**TASK TO CARRY OUT**.
Copy out the lines from the line with "Image resolution: width=600 pixels, height=532" up to and including the line with "pos(138,143)", switching "popup window" to "dialog box" and leaving everything else unchanged.

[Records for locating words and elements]
* START *
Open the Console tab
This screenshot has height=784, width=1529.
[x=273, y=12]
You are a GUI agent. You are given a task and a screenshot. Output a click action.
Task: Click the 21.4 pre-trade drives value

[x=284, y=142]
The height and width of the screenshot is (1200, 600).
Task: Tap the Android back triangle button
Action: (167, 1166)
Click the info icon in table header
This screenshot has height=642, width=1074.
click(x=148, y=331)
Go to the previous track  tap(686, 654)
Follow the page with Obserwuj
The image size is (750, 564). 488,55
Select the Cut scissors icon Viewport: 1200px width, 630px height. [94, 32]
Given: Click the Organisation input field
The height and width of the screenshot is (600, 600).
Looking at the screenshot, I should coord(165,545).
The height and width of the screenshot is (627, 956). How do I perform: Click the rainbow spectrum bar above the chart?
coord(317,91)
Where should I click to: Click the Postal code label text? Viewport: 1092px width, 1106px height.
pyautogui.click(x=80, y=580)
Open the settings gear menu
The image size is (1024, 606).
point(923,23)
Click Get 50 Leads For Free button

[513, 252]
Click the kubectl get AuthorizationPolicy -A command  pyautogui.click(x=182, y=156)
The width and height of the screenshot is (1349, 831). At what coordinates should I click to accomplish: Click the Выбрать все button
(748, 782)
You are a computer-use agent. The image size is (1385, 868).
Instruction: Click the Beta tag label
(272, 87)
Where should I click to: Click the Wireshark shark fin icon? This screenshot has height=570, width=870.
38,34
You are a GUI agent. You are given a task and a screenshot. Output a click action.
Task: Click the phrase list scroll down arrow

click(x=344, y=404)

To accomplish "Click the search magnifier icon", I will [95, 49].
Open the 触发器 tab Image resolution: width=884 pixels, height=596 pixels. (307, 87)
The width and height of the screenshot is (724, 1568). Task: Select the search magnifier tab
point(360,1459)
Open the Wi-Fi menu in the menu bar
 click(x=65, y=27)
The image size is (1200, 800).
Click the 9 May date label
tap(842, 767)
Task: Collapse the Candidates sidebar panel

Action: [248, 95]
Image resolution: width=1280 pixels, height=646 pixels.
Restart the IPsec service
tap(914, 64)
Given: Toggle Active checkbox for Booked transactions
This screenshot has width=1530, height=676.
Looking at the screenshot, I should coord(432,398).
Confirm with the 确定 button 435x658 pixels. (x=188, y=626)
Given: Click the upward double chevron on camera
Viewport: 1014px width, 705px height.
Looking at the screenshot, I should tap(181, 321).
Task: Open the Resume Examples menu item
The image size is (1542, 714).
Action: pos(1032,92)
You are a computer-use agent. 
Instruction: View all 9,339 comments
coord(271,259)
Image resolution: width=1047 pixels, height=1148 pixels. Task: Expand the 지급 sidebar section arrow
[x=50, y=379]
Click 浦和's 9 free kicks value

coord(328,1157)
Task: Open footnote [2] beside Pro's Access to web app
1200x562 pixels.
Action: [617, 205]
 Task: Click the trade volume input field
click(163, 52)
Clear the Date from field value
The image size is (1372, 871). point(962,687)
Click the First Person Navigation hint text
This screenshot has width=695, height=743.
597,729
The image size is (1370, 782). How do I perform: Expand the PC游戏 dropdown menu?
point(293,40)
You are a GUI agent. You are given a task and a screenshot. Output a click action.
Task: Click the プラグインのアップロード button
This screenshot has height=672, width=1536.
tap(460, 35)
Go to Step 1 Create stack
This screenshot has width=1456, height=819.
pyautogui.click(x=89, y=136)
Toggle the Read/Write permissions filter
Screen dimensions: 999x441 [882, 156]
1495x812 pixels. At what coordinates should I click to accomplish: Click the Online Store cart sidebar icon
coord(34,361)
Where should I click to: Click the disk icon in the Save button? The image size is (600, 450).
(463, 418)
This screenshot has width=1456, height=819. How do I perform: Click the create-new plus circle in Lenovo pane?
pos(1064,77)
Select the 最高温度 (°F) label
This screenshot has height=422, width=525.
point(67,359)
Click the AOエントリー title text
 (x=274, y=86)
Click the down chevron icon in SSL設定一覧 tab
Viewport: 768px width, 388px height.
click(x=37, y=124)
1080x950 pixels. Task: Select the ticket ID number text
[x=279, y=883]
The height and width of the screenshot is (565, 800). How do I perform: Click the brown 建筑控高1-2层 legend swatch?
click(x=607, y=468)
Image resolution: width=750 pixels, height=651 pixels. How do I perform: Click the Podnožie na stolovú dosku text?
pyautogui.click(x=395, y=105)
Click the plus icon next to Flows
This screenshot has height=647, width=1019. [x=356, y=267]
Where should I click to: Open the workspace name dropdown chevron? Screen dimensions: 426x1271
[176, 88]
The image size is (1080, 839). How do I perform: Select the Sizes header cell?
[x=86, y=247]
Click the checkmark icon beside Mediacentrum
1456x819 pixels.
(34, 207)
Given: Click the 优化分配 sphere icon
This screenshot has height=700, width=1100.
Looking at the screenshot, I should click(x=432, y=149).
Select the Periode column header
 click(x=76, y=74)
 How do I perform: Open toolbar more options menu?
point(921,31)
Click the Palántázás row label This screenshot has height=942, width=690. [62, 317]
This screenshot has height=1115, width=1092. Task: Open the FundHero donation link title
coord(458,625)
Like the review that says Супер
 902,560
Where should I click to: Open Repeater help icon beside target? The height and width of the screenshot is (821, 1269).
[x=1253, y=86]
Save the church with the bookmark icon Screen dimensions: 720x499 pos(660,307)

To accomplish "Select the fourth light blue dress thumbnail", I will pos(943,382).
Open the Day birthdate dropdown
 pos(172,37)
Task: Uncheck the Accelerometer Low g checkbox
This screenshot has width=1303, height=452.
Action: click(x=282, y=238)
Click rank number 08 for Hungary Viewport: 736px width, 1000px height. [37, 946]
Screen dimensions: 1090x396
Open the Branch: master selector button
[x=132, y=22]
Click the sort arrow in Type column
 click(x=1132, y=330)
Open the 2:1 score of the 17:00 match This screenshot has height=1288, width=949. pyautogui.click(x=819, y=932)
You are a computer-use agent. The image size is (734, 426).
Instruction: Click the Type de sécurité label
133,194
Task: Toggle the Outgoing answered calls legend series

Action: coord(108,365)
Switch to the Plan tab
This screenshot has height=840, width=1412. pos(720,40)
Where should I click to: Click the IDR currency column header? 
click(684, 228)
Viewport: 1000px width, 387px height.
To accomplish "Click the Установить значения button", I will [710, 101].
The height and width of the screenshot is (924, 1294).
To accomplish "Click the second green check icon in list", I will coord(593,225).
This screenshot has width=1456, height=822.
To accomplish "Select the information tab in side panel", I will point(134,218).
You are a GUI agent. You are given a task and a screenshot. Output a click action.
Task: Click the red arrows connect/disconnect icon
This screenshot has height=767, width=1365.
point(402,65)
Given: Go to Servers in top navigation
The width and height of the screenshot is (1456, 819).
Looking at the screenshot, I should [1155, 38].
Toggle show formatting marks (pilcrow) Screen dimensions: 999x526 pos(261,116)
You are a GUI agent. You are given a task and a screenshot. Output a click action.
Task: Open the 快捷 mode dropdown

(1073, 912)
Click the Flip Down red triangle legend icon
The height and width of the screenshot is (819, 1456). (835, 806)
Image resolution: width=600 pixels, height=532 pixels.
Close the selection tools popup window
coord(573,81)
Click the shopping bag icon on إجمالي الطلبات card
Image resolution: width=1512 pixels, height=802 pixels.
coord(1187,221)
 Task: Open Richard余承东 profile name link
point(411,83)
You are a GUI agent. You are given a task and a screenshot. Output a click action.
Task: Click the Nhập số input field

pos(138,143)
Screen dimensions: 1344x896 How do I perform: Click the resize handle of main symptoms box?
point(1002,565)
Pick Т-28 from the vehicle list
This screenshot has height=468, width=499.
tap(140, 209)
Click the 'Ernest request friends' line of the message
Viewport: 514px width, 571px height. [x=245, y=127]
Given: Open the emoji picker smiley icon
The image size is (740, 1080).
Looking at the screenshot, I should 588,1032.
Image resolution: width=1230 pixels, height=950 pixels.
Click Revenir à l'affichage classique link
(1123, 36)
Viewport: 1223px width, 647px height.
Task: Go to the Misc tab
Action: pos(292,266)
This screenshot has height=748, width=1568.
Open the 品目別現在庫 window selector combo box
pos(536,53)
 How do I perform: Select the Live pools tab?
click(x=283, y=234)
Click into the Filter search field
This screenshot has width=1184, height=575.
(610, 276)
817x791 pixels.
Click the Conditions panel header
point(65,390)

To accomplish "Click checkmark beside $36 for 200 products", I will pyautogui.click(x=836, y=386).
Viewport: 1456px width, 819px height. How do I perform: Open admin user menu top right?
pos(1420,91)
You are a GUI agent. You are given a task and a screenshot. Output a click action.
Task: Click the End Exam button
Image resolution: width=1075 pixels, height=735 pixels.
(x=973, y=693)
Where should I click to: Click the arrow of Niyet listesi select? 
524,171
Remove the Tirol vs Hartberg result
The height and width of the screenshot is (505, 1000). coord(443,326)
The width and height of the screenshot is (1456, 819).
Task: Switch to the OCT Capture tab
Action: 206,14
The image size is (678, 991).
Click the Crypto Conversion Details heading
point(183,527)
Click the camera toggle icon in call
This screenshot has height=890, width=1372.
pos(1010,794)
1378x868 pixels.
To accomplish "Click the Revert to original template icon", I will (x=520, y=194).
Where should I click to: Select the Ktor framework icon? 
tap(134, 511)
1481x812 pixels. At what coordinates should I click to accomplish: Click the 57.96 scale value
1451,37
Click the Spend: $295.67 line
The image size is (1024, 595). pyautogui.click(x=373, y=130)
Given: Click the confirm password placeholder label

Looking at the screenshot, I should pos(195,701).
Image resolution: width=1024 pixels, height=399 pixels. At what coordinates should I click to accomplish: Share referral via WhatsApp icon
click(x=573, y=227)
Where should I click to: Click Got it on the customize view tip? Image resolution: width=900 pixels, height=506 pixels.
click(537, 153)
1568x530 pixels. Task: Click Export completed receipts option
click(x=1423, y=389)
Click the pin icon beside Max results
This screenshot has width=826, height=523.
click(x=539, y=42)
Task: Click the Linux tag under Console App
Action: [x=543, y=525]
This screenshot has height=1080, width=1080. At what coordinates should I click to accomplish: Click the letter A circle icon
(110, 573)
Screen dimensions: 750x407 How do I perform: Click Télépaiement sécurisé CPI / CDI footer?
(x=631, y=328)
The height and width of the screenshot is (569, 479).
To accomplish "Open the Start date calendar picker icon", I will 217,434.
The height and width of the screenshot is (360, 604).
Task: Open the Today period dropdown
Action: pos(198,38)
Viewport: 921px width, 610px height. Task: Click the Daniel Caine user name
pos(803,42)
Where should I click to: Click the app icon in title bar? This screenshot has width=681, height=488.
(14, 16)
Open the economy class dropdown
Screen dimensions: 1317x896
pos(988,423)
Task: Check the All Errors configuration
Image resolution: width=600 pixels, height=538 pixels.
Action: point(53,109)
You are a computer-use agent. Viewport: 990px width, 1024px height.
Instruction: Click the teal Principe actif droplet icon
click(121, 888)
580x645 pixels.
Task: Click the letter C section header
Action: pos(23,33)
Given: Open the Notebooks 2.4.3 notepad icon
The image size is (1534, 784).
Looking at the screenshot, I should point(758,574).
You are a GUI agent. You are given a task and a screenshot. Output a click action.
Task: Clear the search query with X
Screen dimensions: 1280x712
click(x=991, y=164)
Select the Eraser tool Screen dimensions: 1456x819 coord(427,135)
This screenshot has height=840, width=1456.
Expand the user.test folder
* END *
**ANSWER BELOW**.
Image resolution: width=600 pixels, height=532 pixels.
Close the selection tools dialog box
coord(573,81)
Click the shopping bag icon on إجمالي الطلبات card
Image resolution: width=1512 pixels, height=802 pixels.
coord(1187,221)
 Task: Open Richard余承东 profile name link
point(411,83)
You are a GUI agent. You are given a task and a screenshot. Output a click action.
Task: Click the Nhập số input field

pos(138,143)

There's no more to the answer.